• [REQUIRED ACTION]
Extract the stretch of lines that starts at the line with "Impressum (1233, 831)" and ends at the last line of the data below. Give it exactly, without pictures.
===== PROVIDED MATERIAL
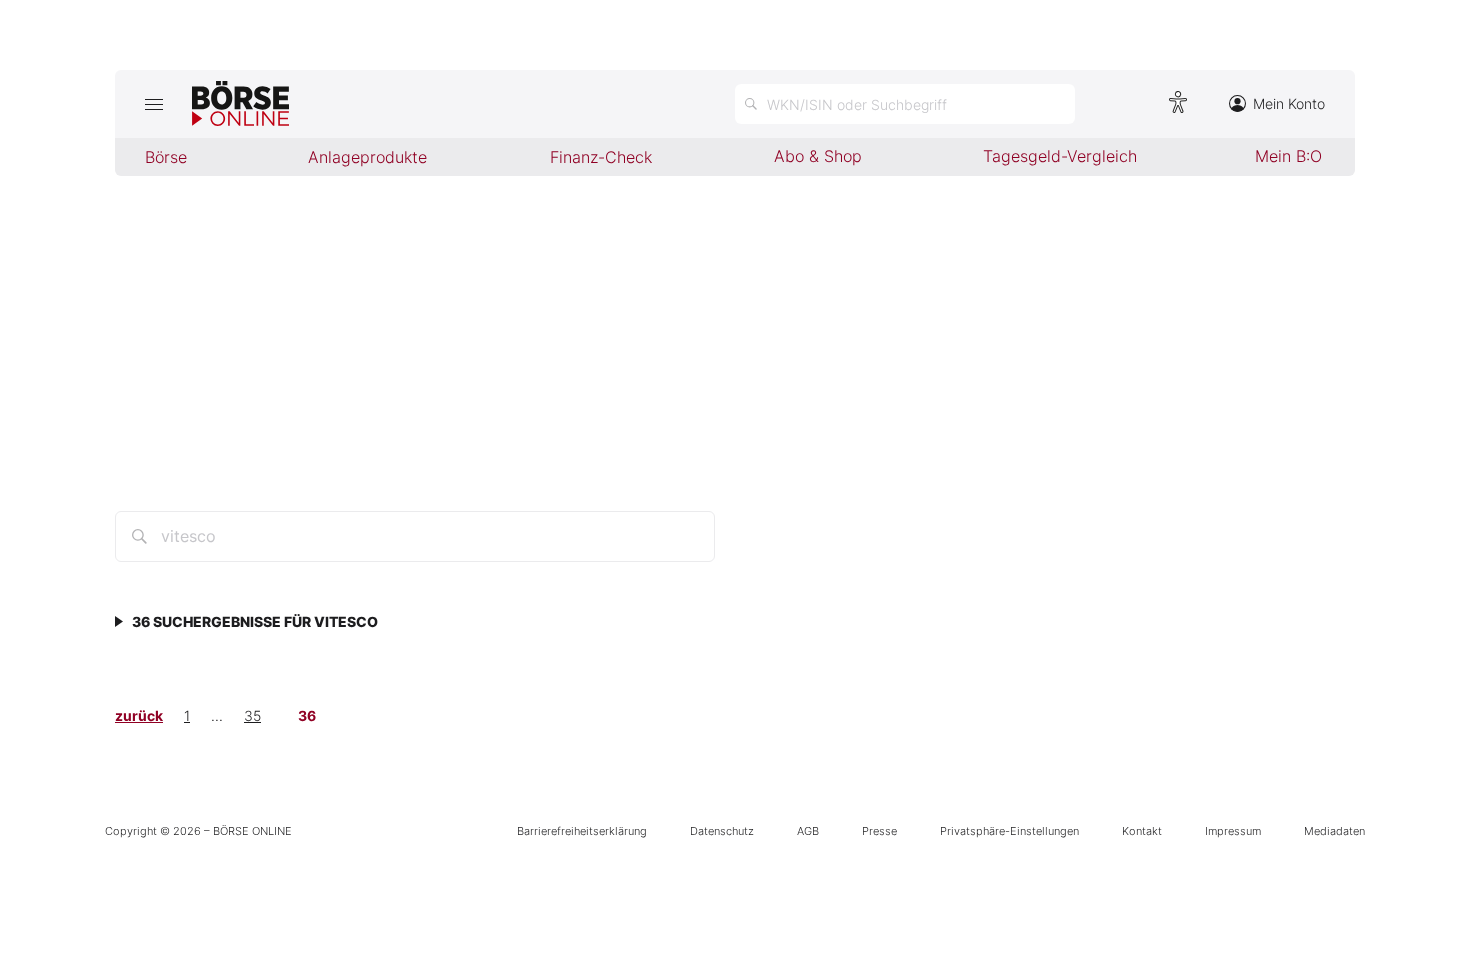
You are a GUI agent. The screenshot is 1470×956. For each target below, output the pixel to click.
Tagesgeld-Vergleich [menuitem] (1060, 156)
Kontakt (1142, 831)
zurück (139, 715)
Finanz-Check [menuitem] (601, 157)
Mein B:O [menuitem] (1288, 156)
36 (307, 715)
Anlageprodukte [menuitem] (367, 157)
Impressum (1233, 831)
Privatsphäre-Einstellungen (1009, 831)
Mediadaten (1334, 831)
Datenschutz (722, 831)
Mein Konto (1289, 103)
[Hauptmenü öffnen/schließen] (153, 104)
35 (252, 715)
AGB (808, 831)
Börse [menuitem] (166, 157)
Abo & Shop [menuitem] (818, 156)
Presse (879, 831)
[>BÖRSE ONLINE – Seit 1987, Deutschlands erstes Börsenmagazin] (240, 104)
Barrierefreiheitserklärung (582, 831)
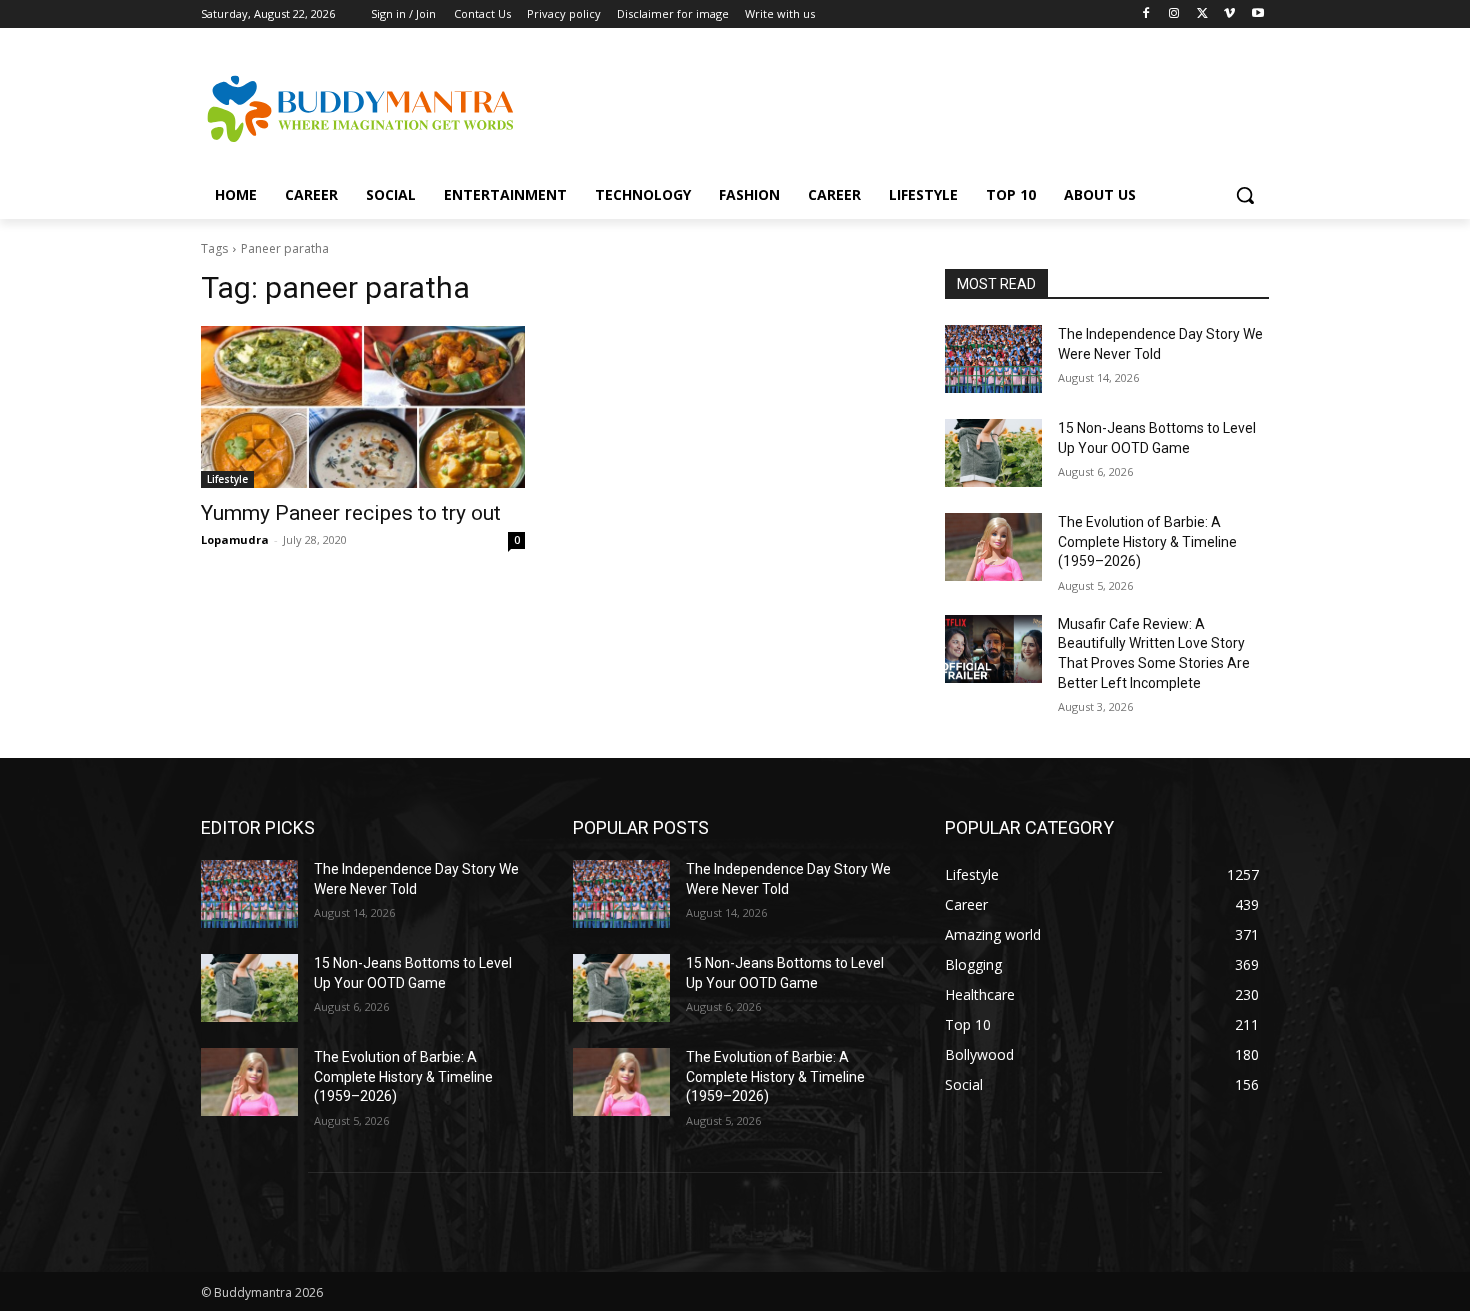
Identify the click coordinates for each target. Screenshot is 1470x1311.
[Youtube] (1257, 14)
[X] (1202, 14)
==========
• [RESPONSE]
Impressum (1233, 831)
Privatsphäre-Einstellungen (1009, 831)
Mediadaten (1334, 831)
Datenschutz (722, 831)
Mein Konto (1289, 103)
[Hauptmenü öffnen/schließen] (153, 104)
35 (252, 715)
AGB (808, 831)
Börse [menuitem] (166, 157)
Abo & Shop [menuitem] (818, 156)
Presse (879, 831)
[>BÖRSE ONLINE – Seit 1987, Deutschlands erstes Börsenmagazin] (240, 104)
Barrierefreiheitserklärung (582, 831)
Identify the click coordinates for each target. Screenshot is 1470x1311.
[Youtube] (1257, 14)
[X] (1202, 14)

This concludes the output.